Can President Barack Obama put out the brush fires that are sucking the air out of his second-term agenda? Can he stop the spread of mini-scandals that are consuming Washington?

No, he cannot. The president could (unconstitutionally) shutter every Internal Revenue Service office and fire every staffer, from top-ranking executives to lowly administrative aides, and it would hardly matter. Republicans would simply change the terms of the debate and impeach him for destroying the 16th Amendment.

Official Washington is now all spectacle, all circus, all manufactured outrage abetted by a press corps addicted to controversy. Actual policies are slighted while political posturing takes the stage; simmering problems are ignored while canned contretemps and stale theater consume all the attention. That has been true for years now, but it just keeps getting worse.

There are serious failings at the heart of each of the sideshows currently consuming officialdom. The most egregious concerns the IRS, where bureaucrats singled out conservative groups for a vetting that veered into political harassment. That not only violates deep-rooted ideals of fairness and justice, but it also contravenes federal law. It raises the specter of the sort of political harassment carried out by Richard Nixon, who wielded the IRS as a bludgeon against his political adversaries, and by J. Edgar Hoover, who ordered tax audits of the Rev. Martin Luther King Jr.

While IRS-gate reflects poorly on Obama’s leadership, there is not a scintilla of evidence that he had anything to do with it. Further, the president has responded with aplomb: He has forced the resignation of the acting head of the agency as the FBI launches a criminal investigation. (That’s about all the administration can do since federal rules insulate IRS bureaucrats from elected officials, all in an effort to prevent scandals such as those mentioned above.)

If Republicans doubt the president’s ability to impartially oversee an investigation of his own administration, they might appoint a special prosecutor. Instead, they have promised more hearings on Capitol Hill — more partisan spectacle, more canned outrage, more useless theater.

Though the national press corps sticks to its unwritten rule of blaming Democrats and Republicans equally for the mess our national politics have become, the facts show that responsibility cannot be equally apportioned. Democrats don’t eschew partisan mudslinging, but they are not very good at it. The GOP, by contrast, has raised it to an art form.

Take a look at the last two presidential administrations. Though Bill Clinton reigned over an era of peace, prosperity and a balanced budget, the GOP impeached him on charges that grew out of an adulterous affair. George W. Bush took the country to war on the wings of a lie, tortured detainees and wrecked the budget. Democrats pointed fingers and conducted investigations, but they did not impeach him.

The news media, meanwhile, breathlessly report every email, every accusation, every pointed finger.
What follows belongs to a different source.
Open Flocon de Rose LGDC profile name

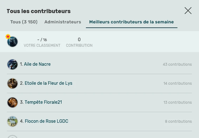point(46,121)
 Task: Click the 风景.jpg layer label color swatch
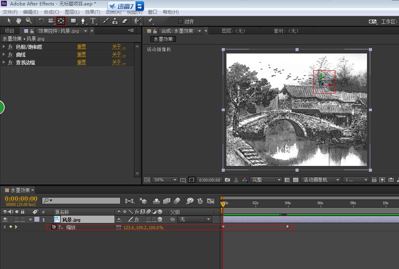click(37, 219)
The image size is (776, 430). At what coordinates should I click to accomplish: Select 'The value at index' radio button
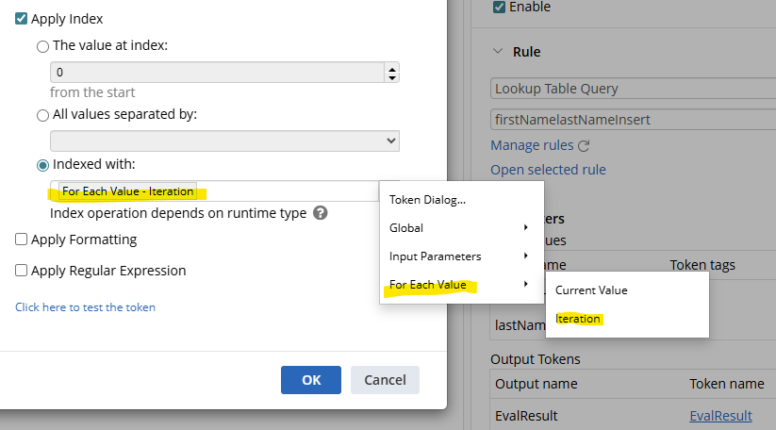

They parse political winners and losers. Will the Benghazi hearings damage Hillary Clinton’s chances for the presidency in 2016? Will the IRS controversy hurt immigration reform? Will the controversies heal Republicans’ internal divisions?

As much as it troubles me to say so, Washington journalists have cast aside their traditional roles as trumpets of a substantive truth. They rarely uncover genuine abuses of power, cast a skeptical eye on untoward developments (such as the warmongering that led to the invasion of Iraq) or even explain the nuances of policy. Heck, they barely bother to inform the public when yesterday’s huge scandal becomes suddenly less, well, scandalous.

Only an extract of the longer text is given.